+++ Supplied material

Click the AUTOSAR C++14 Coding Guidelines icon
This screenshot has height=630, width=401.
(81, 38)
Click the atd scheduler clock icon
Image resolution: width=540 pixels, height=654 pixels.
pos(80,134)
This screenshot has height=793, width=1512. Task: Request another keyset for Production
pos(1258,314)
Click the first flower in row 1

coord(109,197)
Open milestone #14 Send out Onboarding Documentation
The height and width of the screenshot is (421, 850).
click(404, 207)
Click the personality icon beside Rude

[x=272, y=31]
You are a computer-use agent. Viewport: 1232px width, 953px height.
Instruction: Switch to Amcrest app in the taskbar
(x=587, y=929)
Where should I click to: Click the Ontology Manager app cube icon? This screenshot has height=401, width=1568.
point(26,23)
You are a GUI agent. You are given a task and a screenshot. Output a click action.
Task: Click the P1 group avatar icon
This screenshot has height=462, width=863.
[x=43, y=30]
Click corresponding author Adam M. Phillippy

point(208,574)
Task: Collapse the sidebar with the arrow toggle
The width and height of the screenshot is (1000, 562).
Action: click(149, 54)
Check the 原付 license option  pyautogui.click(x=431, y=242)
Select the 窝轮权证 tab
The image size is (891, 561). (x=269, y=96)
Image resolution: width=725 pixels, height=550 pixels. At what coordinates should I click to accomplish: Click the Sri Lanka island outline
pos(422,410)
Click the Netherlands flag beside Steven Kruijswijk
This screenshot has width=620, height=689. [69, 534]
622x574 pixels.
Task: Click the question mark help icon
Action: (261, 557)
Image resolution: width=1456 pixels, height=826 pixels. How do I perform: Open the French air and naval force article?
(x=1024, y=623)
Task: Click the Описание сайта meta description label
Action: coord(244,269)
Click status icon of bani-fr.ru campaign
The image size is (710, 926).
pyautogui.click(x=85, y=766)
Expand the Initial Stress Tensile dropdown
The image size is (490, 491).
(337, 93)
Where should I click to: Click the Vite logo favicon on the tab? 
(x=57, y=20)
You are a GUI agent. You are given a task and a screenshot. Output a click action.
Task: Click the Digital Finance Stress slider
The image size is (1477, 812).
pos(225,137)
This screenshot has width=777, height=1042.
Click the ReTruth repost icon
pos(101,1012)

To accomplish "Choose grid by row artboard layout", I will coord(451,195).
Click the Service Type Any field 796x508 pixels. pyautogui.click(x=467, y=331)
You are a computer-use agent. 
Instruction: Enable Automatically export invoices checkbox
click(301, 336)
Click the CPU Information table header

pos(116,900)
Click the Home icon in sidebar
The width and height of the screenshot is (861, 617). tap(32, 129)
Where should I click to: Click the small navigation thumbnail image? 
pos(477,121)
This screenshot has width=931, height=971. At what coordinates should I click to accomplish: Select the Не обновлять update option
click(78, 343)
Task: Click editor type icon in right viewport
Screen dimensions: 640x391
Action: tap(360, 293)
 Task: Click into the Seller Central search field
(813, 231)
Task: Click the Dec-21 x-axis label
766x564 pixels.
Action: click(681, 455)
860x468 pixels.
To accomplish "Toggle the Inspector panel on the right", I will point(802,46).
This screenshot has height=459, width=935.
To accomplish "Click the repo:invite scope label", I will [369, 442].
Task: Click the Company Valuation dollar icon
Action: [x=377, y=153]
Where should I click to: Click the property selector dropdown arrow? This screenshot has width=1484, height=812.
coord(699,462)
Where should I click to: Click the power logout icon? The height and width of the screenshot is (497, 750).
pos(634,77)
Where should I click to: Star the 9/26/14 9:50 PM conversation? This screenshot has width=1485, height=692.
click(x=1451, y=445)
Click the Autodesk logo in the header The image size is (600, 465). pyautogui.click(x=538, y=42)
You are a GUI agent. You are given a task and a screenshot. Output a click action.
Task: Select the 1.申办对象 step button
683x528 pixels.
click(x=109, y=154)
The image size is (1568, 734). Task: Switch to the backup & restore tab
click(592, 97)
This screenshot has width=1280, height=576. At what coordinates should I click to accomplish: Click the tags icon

++++++

Directions for this task: A verbatim reproduction of all the records above is the expected answer.

Result of the exercise:
Click the AUTOSAR C++14 Coding Guidelines icon
This screenshot has height=630, width=401.
(81, 38)
Click the atd scheduler clock icon
Image resolution: width=540 pixels, height=654 pixels.
pos(80,134)
This screenshot has height=793, width=1512. Task: Request another keyset for Production
pos(1258,314)
Click the first flower in row 1

coord(109,197)
Open milestone #14 Send out Onboarding Documentation
The height and width of the screenshot is (421, 850).
click(404, 207)
Click the personality icon beside Rude

[x=272, y=31]
You are a computer-use agent. Viewport: 1232px width, 953px height.
Instruction: Switch to Amcrest app in the taskbar
(x=587, y=929)
Where should I click to: Click the Ontology Manager app cube icon? This screenshot has height=401, width=1568.
point(26,23)
You are a GUI agent. You are given a task and a screenshot. Output a click action.
Task: Click the P1 group avatar icon
This screenshot has height=462, width=863.
[x=43, y=30]
Click corresponding author Adam M. Phillippy

point(208,574)
Task: Collapse the sidebar with the arrow toggle
The width and height of the screenshot is (1000, 562).
Action: click(149, 54)
Check the 原付 license option  pyautogui.click(x=431, y=242)
Select the 窝轮权证 tab
The image size is (891, 561). (x=269, y=96)
Image resolution: width=725 pixels, height=550 pixels. At what coordinates should I click to accomplish: Click the Sri Lanka island outline
pos(422,410)
Click the Netherlands flag beside Steven Kruijswijk
This screenshot has width=620, height=689. [69, 534]
622x574 pixels.
Task: Click the question mark help icon
Action: (261, 557)
Image resolution: width=1456 pixels, height=826 pixels. How do I perform: Open the French air and naval force article?
(x=1024, y=623)
Task: Click the Описание сайта meta description label
Action: coord(244,269)
Click status icon of bani-fr.ru campaign
The image size is (710, 926).
pyautogui.click(x=85, y=766)
Expand the Initial Stress Tensile dropdown
The image size is (490, 491).
(337, 93)
Where should I click to: Click the Vite logo favicon on the tab? 
(x=57, y=20)
You are a GUI agent. You are given a task and a screenshot. Output a click action.
Task: Click the Digital Finance Stress slider
The image size is (1477, 812).
pos(225,137)
This screenshot has width=777, height=1042.
Click the ReTruth repost icon
pos(101,1012)

To accomplish "Choose grid by row artboard layout", I will coord(451,195).
Click the Service Type Any field 796x508 pixels. pyautogui.click(x=467, y=331)
You are a computer-use agent. 
Instruction: Enable Automatically export invoices checkbox
click(301, 336)
Click the CPU Information table header

pos(116,900)
Click the Home icon in sidebar
The width and height of the screenshot is (861, 617). tap(32, 129)
Where should I click to: Click the small navigation thumbnail image? 
pos(477,121)
This screenshot has width=931, height=971. At what coordinates should I click to accomplish: Select the Не обновлять update option
click(78, 343)
Task: Click editor type icon in right viewport
Screen dimensions: 640x391
Action: tap(360, 293)
 Task: Click into the Seller Central search field
(813, 231)
Task: Click the Dec-21 x-axis label
766x564 pixels.
Action: click(681, 455)
860x468 pixels.
To accomplish "Toggle the Inspector panel on the right", I will point(802,46).
This screenshot has height=459, width=935.
To accomplish "Click the repo:invite scope label", I will [369, 442].
Task: Click the Company Valuation dollar icon
Action: [x=377, y=153]
Where should I click to: Click the property selector dropdown arrow? This screenshot has width=1484, height=812.
coord(699,462)
Where should I click to: Click the power logout icon? The height and width of the screenshot is (497, 750).
pos(634,77)
Where should I click to: Star the 9/26/14 9:50 PM conversation? This screenshot has width=1485, height=692.
click(x=1451, y=445)
Click the Autodesk logo in the header The image size is (600, 465). pyautogui.click(x=538, y=42)
You are a GUI agent. You are given a task and a screenshot. Output a click action.
Task: Select the 1.申办对象 step button
683x528 pixels.
click(x=109, y=154)
The image size is (1568, 734). Task: Switch to the backup & restore tab
click(592, 97)
This screenshot has width=1280, height=576. At what coordinates should I click to accomplish: Click the tags icon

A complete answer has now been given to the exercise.